Python – Create faceted matplotlib/seaborn plots using indicator variables instead of single columns

Create faceted matplotlib/seaborn plots using indicator variables instead of single columns… here is a solution to the problem.

Create faceted matplotlib/seaborn plots using indicator variables instead of single columns

Seaborn is ideal for creating polygon charts based on categorical variables that encode the categories of each polygon. However, this assumes that your categories are mutually exclusive. Is it possible to create a Seaborn FacetGrid (or similar) based on a set of metric variables?

As a concrete example, consider comparing patients infected with one or more viruses and plotting attributes of interest by virus. A patient may carry more than one virus, so it is not possible to create a virus column to create a grid. However, you can create a set of indicator variables, one for each virus, to label the virus for each patient.
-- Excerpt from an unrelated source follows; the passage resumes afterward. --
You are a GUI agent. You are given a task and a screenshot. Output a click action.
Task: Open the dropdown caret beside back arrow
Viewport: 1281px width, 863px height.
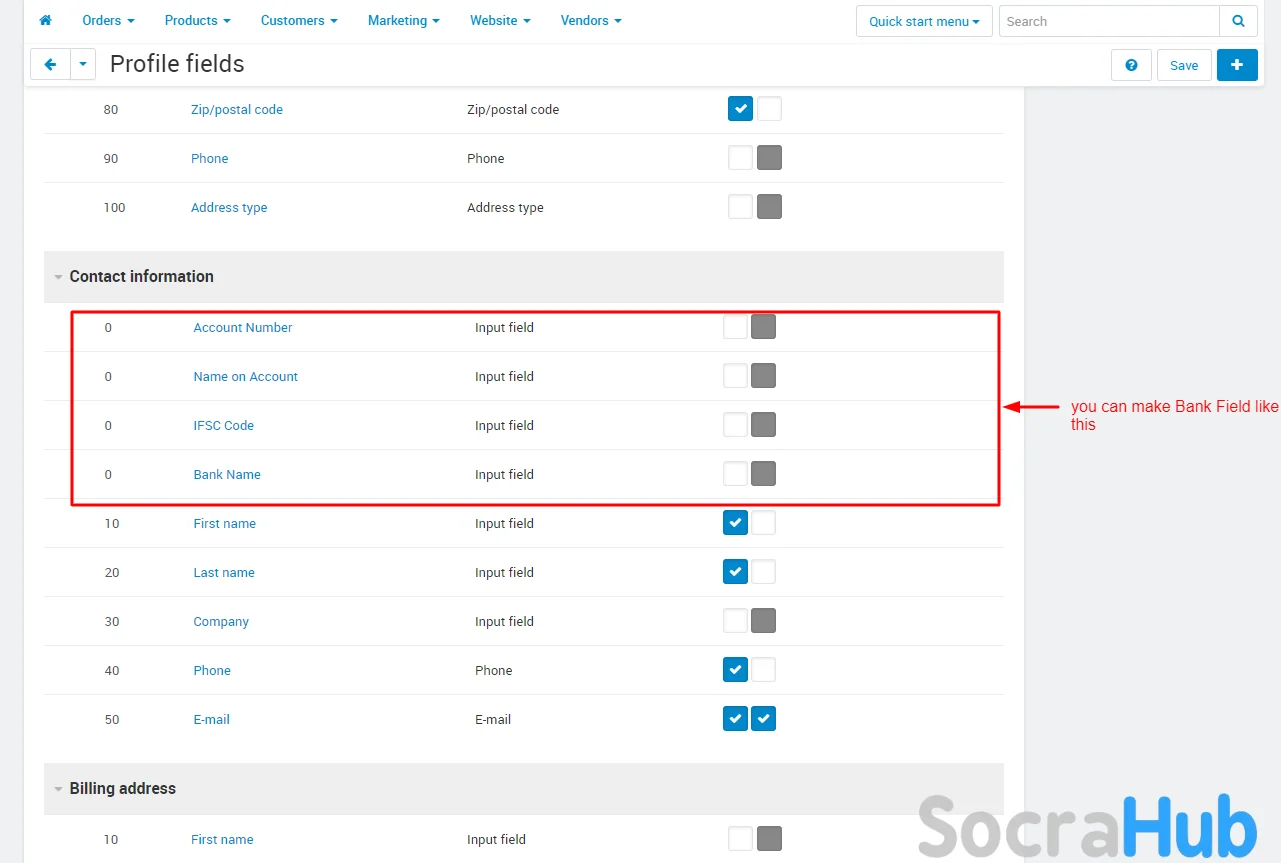pyautogui.click(x=83, y=65)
There seems to be no way to pass a set of indication variables to any Seaborn function to do this.

enter image description here

I

can’t imagine I’m the first to come across this, so I’d like advice on how to do this without having to hand-code in Matplotlib.

Solution

I don’t see how to use FacetGrid to do this, probably because this is not faceting the data, as the data record may appear multiple times or only once in the graph. One of the standard tricks for a set of bitfields is to read them as binary so you can see every combination of bits. This is unambiguous, but can get confusing:

import pandas as pd
import seaborn as sns
from numpy.random import random, randint
from numpy import concatenate
import matplotlib.pyplot as plt

# Dummy data
vdata = pd. DataFrame(concatenate((randint(2, size=(32,4)), random(size=(32,2))), axis=1))
vdata.columns=['Species','v1','v2','v3','x','y']
binary_v = vdata.v1 + vdata.v2*2 + vdata.v3*4
# Making a binary number out of the "virusX?" fields 
pd.concat((vdata, binary_v), axis=1)
vdata = pd.concat((vdata, binary_v), axis=1)
vdata.columns=['Species','v1','v2','v3','x','y','binary_v']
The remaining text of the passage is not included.